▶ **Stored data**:
◆ ◆ ◆ ◆ ◆ ◆ ◆

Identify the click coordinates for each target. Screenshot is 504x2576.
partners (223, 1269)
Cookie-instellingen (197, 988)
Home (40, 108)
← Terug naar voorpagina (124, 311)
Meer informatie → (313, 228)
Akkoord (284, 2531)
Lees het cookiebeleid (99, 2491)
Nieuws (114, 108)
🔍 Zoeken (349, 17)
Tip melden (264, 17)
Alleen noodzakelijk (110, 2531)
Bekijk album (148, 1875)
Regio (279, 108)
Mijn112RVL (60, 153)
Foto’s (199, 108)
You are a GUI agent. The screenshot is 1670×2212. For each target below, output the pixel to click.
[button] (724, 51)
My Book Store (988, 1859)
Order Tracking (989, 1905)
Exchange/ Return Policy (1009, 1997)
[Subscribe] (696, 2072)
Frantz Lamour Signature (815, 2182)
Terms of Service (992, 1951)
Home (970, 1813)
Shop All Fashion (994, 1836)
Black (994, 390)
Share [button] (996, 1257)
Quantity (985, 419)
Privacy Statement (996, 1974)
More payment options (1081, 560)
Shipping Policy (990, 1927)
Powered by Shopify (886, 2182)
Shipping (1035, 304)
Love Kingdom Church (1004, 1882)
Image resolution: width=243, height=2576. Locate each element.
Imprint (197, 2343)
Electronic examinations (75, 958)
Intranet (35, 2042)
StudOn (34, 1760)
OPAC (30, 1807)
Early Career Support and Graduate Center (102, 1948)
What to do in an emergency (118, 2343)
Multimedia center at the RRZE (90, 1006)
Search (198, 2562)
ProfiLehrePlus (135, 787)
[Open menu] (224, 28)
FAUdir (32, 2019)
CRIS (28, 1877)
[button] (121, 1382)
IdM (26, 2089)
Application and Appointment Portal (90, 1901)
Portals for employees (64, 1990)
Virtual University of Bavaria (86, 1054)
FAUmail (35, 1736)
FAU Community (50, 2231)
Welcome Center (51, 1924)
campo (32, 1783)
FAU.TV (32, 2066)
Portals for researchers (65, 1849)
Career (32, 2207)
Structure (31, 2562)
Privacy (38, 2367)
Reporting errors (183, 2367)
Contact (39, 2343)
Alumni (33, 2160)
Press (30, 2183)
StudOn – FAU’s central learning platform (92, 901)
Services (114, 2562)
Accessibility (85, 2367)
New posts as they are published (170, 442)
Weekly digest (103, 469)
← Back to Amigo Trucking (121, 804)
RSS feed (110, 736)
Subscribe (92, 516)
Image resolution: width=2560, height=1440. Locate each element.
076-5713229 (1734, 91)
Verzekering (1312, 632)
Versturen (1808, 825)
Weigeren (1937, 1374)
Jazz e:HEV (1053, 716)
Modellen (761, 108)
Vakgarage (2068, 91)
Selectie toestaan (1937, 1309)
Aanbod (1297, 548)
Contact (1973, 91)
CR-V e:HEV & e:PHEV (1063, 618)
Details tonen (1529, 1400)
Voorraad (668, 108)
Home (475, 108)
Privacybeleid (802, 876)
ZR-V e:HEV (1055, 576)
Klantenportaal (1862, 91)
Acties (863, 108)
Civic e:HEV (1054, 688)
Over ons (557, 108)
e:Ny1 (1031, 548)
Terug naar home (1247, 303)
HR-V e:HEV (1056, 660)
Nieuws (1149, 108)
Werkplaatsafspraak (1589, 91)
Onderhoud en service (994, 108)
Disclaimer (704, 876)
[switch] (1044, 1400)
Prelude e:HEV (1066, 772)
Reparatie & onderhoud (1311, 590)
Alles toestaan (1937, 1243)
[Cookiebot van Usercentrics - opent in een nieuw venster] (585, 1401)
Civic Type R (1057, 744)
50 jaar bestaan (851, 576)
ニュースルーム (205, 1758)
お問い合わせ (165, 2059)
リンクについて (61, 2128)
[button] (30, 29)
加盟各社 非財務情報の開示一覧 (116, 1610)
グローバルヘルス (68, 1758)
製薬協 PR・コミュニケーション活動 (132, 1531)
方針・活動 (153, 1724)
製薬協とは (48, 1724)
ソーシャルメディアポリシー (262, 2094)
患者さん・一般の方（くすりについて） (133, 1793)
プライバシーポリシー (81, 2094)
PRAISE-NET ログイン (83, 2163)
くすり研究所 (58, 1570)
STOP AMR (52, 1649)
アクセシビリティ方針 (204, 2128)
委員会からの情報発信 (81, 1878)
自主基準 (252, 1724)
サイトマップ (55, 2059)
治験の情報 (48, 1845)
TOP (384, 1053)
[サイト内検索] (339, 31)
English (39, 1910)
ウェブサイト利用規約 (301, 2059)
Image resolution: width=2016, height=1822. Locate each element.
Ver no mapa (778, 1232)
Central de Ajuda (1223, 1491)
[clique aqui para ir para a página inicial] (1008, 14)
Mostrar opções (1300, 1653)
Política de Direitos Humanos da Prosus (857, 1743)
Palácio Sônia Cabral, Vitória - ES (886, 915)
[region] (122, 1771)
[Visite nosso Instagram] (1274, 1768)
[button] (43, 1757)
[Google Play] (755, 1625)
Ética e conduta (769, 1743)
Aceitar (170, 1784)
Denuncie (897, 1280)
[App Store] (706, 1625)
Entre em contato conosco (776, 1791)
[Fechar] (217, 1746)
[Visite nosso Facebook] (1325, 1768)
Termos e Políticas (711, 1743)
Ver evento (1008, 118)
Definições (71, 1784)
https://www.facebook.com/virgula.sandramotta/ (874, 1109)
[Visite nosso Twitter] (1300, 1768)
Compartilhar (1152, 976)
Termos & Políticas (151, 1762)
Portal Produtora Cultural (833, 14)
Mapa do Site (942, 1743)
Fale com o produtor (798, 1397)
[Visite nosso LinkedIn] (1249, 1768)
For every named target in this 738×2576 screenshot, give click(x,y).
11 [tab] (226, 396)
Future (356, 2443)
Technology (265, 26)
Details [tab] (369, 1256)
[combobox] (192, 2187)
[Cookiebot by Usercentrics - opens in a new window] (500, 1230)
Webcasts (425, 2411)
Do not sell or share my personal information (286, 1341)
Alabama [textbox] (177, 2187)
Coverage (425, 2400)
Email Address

◆ ◆ ◆ ◆ ◆ ◆ ◆

▶ **Requirement**: Search the data for the word "Cookiebot" and copy each line where it appears.

▶ **Expected output**:
[Cookiebot van Usercentrics - opent in een nieuw venster] (585, 1401)
[Cookiebot by Usercentrics - opens in a new window] (500, 1230)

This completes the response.